Napkin and Onions. Screenprint printed in colours, 1972.

Patrick Joseph Caulfield was an English painter and printmaker known for his bold and eye catching works, which often incorporated elements of photorealism within a pared-down scene. In his hard-edged, color-blocked prints and paintings of innocuous interior scenes and domestic objects such as pots, Patrick Caulfield created a sense of the exotic from the ordinary. During a trip to Greece and Crete he was inspired by Minoan frescoes and the bright hard colours on Crete, which continued to inform his work.

 

“One’s always been taught in art school that all relationships and colours should blend, affected by one light. But that can make for a very dull picture. Does nature blend?”

Paris Separates. Screenprint, 1973.

Emerging in the 1960s amid the rise of British pop artists, his contemporaries at the Royal Collage of art included David Hockney and Allen Jones, all of whom exhibited at the New Generation show in 1964 at Whitechapel Gallery. Initiated by members of the Independent Group, the exhibition brought Pop Art to the general public as well as introducing some of the artists, concepts, designers and photographers that would define the Swinging Sixties.

During this time Caulfield’s interest was submerged in the flattened, authorless quality of commercial sign painting, which he adopted in his own work by eliminating any traces of brushwork. This interest in flat, anonymous imagery inspired the screen-printing practice that he pursued alongside his paintings. In both bodies of work, he employed the unnatural colours and sharp black lines characteristic of advertising to cast a curious eye on the inventions of the modern world.

“I was aiming at reducing the means by which one described things.”

Picnic Set. Screenprint in colours, 1978.

From the mid-1970s Caulfield incorporated more realistic elements into his works; with certain areas depicted with precise detail and other areas executed with looser strokes. Caulfield later returned to his earlier, more stripped and pared down style. Often portraying a few simple objects in an interior, he used flat areas of simple colour, often dominated by a single hue and surrounded by bold black outlines.
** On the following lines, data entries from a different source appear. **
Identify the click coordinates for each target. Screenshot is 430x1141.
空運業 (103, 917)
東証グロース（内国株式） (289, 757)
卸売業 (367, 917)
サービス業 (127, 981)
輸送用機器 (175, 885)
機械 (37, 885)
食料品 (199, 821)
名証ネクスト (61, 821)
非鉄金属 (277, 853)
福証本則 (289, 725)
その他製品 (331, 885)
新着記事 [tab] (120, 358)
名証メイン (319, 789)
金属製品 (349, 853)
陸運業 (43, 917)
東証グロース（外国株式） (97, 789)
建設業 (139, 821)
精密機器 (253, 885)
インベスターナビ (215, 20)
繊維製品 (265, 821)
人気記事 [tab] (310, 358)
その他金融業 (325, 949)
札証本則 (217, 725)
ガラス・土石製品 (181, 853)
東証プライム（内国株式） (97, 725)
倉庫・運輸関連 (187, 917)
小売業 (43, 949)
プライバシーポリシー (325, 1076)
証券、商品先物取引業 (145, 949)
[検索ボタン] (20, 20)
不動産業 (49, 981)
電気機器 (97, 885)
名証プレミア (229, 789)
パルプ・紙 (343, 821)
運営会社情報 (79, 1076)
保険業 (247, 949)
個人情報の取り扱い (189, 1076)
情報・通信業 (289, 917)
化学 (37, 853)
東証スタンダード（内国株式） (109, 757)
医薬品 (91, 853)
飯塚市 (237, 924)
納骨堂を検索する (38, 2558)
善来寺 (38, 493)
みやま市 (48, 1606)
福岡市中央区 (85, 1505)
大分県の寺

Pitcher. Silkscreen in colours, 1981-2.

Later in his career, Caulfield worked on several commissions in addition to his painting and printmaking. In 1990 he designed a stained glass window of The Ivy restaurant and in 1984 and 1995 he designed the set designs for productions at the Royal Opera House. He had numerous exhibitions at Tate Gallery as well as The Hayward and The Royal Academy and his work is held in many important collections including The British Council, Victoria and Albert Museum, Dallas Museum of Art and Tate Gallery. Caulfield was continuously influenced by Juan Gris and Fernand Léger, and has exerted an influence on contemporary British artists such as Gary Hume and Julian Opie.